## [Challenge]
Express every line of the records below as a JSON list of strings, one string per line, omitting blank lines.

## [Excerpted data]

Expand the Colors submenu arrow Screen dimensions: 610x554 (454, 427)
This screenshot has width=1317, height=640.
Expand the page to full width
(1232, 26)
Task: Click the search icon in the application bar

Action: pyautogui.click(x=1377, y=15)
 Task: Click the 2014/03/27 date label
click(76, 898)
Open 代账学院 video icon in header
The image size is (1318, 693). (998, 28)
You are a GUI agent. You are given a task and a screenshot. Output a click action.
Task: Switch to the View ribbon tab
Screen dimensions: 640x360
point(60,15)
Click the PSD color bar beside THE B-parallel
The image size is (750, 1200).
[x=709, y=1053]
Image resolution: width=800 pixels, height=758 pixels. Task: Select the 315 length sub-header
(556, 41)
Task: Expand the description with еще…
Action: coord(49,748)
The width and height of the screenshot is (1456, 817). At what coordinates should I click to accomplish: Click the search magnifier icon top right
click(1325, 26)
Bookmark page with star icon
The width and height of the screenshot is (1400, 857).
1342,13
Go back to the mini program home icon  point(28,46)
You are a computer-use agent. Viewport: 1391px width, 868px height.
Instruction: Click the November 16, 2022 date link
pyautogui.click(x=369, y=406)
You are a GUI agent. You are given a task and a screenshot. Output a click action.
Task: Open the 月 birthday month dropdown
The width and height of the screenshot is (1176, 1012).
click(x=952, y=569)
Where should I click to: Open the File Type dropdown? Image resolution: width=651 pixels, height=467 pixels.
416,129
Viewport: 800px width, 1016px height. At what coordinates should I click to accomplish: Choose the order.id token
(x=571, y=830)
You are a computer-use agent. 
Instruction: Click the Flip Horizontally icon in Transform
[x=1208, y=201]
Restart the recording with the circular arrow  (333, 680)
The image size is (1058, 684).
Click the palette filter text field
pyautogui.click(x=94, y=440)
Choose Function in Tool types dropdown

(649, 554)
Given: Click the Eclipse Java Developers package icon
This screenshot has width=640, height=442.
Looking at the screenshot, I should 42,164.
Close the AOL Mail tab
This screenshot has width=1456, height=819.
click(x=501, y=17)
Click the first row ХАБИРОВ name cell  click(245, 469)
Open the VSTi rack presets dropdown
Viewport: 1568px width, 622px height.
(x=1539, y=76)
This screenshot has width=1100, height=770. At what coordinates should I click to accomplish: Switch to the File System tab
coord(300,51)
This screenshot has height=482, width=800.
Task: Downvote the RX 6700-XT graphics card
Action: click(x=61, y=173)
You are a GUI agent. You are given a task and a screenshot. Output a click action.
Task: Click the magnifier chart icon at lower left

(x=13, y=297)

## [Answer to the exercise]
[
  "Expand the Colors submenu arrow Screen dimensions: 610x554 (454, 427)",
  "This screenshot has width=1317, height=640.",
  "Expand the page to full width",
  "(1232, 26)",
  "Task: Click the search icon in the application bar",
  "Action: pyautogui.click(x=1377, y=15)",
  " Task: Click the 2014/03/27 date label",
  "click(76, 898)",
  "Open 代账学院 video icon in header",
  "The image size is (1318, 693). (998, 28)",
  "You are a GUI agent. You are given a task and a screenshot. Output a click action.",
  "Task: Switch to the View ribbon tab",
  "Screen dimensions: 640x360",
  "point(60,15)",
  "Click the PSD color bar beside THE B-parallel",
  "The image size is (750, 1200).",
  "[x=709, y=1053]",
  "Image resolution: width=800 pixels, height=758 pixels. Task: Select the 315 length sub-header",
  "(556, 41)",
  "Task: Expand the description with еще…",
  "Action: coord(49,748)",
  "The width and height of the screenshot is (1456, 817). At what coordinates should I click to accomplish: Click the search magnifier icon top right",
  "click(1325, 26)",
  "Bookmark page with star icon",
  "The width and height of the screenshot is (1400, 857).",
  "1342,13",
  "Go back to the mini program home icon  point(28,46)",
  "You are a computer-use agent. Viewport: 1391px width, 868px height.",
  "Instruction: Click the November 16, 2022 date link",
  "pyautogui.click(x=369, y=406)",
  "You are a GUI agent. You are given a task and a screenshot. Output a click action.",
  "Task: Open the 月 birthday month dropdown",
  "The width and height of the screenshot is (1176, 1012).",
  "click(x=952, y=569)",
  "Where should I click to: Open the File Type dropdown? Image resolution: width=651 pixels, height=467 pixels.",
  "416,129",
  "Viewport: 800px width, 1016px height. At what coordinates should I click to accomplish: Choose the order.id token",
  "(x=571, y=830)",
  "You are a computer-use agent. ",
  "Instruction: Click the Flip Horizontally icon in Transform",
  "[x=1208, y=201]",
  "Restart the recording with the circular arrow  (333, 680)",
  "The image size is (1058, 684).",
  "Click the palette filter text field",
  "pyautogui.click(x=94, y=440)",
  "Choose Function in Tool types dropdown",
  "(649, 554)",
  "Given: Click the Eclipse Java Developers package icon",
  "This screenshot has width=640, height=442.",
  "Looking at the screenshot, I should 42,164.",
  "Close the AOL Mail tab",
  "This screenshot has width=1456, height=819.",
  "click(x=501, y=17)",
  "Click the first row ХАБИРОВ name cell  click(245, 469)",
  "Open the VSTi rack presets dropdown",
  "Viewport: 1568px width, 622px height.",
  "(x=1539, y=76)",
  "This screenshot has width=1100, height=770. At what coordinates should I click to accomplish: Switch to the File System tab",
  "coord(300,51)",
  "This screenshot has height=482, width=800.",
  "Task: Downvote the RX 6700-XT graphics card",
  "Action: click(x=61, y=173)",
  "You are a GUI agent. You are given a task and a screenshot. Output a click action.",
  "Task: Click the magnifier chart icon at lower left",
  "(x=13, y=297)"
]